* WHAT THE TASK REQUIRES *
Among the entries below, extract exactly the lines that run from the one with "Image resolution: width=1024" through the one with "Given: Export the convergence data", both ends included.

++++++

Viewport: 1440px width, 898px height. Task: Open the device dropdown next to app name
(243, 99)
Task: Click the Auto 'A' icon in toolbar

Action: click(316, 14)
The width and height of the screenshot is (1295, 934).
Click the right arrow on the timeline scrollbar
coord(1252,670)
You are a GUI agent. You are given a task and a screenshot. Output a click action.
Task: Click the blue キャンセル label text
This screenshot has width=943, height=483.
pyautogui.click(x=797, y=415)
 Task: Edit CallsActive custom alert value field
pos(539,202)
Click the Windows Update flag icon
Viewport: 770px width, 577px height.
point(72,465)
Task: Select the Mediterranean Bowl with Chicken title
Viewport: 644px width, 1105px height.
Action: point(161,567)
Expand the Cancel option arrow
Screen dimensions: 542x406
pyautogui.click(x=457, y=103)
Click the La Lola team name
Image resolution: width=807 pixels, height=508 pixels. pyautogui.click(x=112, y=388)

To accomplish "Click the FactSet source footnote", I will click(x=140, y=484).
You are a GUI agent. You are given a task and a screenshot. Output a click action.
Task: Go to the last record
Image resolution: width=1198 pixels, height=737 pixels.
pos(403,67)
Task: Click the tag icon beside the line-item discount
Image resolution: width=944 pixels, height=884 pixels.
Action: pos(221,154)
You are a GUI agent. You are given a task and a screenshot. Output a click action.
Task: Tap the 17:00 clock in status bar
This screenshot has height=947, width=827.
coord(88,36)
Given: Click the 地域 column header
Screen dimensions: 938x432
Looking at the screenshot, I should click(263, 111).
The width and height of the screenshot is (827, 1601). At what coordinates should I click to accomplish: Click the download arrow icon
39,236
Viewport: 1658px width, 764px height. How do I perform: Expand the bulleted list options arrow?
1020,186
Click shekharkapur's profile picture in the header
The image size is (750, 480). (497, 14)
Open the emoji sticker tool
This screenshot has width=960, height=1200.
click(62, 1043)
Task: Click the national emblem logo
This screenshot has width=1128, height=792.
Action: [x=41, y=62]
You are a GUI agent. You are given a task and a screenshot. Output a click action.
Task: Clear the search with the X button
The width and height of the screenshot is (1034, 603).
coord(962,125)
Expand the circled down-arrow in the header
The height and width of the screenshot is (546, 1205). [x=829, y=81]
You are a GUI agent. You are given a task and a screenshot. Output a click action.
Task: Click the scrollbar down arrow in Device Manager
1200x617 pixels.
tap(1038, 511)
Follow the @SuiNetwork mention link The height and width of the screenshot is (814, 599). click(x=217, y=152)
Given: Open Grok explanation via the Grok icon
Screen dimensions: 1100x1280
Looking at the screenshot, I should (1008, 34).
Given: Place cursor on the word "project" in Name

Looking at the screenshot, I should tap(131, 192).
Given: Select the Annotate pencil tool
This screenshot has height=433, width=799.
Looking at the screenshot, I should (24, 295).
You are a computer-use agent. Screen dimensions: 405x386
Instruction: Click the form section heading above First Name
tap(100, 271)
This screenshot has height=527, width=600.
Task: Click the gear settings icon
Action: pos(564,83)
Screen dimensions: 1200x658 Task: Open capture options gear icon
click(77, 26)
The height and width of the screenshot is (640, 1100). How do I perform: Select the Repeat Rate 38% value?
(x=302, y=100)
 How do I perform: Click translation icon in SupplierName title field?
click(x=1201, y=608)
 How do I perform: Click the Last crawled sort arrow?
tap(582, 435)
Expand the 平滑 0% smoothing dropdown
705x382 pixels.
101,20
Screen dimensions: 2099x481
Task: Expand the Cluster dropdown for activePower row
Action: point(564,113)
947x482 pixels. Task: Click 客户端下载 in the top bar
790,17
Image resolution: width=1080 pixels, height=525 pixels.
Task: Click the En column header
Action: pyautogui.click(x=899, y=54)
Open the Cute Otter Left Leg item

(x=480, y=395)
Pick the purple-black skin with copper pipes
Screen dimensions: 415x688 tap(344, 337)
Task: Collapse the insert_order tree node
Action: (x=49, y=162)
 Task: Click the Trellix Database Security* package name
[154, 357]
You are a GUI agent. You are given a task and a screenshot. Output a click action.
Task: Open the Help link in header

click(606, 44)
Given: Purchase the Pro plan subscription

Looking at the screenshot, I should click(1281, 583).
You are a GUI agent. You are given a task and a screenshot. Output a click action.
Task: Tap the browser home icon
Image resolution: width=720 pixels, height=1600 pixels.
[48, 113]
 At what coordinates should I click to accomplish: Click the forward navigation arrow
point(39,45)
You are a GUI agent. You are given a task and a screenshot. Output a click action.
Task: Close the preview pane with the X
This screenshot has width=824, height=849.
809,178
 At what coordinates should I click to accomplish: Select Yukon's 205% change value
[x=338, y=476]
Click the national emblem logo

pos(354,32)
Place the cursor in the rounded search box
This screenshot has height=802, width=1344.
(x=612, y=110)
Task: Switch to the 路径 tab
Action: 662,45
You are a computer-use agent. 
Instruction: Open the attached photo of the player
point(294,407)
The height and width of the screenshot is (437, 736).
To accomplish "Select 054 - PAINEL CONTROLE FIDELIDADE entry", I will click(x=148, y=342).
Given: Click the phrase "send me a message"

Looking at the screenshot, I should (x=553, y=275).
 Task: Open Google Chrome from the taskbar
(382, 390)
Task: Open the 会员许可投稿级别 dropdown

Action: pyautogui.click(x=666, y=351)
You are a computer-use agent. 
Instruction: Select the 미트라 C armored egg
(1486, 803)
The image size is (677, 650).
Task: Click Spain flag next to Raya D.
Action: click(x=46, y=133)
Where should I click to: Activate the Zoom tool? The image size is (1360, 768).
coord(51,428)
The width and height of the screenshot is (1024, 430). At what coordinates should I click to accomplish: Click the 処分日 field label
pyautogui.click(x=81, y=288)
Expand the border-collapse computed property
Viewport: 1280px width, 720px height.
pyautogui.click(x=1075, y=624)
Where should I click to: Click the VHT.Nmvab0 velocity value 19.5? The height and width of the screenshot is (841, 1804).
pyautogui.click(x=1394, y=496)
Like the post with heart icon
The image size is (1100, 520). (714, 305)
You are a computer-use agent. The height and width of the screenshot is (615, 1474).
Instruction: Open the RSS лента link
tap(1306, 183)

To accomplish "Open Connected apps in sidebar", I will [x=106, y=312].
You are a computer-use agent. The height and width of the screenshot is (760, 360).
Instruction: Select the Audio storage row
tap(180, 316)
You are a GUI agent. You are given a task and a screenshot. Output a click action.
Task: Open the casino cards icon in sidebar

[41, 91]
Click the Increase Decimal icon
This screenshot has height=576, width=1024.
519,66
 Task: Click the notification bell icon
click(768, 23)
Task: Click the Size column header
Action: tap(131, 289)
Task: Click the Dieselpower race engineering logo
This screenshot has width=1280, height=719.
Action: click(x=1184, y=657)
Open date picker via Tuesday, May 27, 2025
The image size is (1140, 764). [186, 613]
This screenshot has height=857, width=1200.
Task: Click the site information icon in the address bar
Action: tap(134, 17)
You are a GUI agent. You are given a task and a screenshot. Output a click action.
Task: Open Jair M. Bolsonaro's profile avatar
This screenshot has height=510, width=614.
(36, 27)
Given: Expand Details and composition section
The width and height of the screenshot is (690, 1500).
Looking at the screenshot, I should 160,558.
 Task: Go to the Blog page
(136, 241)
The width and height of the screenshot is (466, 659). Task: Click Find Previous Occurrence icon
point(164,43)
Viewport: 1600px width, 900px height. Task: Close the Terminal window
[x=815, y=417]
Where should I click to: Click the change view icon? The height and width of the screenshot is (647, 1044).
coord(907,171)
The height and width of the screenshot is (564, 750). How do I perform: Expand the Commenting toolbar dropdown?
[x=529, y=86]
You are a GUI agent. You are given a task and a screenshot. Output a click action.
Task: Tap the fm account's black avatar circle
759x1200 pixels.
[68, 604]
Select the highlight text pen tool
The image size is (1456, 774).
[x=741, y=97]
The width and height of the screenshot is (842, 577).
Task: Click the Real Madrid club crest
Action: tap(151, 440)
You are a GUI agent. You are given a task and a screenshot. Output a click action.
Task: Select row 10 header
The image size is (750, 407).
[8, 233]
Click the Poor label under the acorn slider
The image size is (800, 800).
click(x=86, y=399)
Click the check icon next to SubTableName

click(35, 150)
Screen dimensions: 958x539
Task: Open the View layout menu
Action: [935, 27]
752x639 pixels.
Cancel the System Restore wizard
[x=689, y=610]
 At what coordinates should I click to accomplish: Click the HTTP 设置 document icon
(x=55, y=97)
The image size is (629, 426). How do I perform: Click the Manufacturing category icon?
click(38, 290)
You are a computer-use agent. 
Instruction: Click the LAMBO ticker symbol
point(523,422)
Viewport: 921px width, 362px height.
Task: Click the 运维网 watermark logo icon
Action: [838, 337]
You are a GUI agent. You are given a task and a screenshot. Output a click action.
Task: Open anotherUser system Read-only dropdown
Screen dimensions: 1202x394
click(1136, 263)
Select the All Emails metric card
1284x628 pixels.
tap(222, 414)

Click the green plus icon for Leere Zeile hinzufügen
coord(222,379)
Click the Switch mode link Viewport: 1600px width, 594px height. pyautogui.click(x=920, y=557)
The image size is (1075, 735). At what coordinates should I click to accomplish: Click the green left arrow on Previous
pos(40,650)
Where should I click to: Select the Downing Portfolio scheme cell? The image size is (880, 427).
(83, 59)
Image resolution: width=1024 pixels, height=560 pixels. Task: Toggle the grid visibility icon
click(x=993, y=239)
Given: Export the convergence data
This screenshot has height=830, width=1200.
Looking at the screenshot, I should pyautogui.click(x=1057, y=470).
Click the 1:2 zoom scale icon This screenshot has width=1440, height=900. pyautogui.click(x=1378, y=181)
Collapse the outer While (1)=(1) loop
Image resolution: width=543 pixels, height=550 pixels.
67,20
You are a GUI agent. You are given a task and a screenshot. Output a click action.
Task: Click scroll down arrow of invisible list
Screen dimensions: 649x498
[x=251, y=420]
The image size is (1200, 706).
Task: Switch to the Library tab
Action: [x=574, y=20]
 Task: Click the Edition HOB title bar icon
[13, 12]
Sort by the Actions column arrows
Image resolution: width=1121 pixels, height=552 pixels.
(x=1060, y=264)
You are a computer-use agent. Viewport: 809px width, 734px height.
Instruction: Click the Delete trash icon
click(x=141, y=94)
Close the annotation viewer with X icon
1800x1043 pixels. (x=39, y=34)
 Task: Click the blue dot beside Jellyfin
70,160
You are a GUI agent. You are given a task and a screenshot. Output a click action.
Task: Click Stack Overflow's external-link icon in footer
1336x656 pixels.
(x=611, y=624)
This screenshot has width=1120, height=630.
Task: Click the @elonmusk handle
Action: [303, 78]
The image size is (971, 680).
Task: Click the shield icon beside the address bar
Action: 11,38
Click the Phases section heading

++++++

* RESPONSE *
Image resolution: width=1024 pixels, height=560 pixels. Task: Toggle the grid visibility icon
click(x=993, y=239)
Given: Export the convergence data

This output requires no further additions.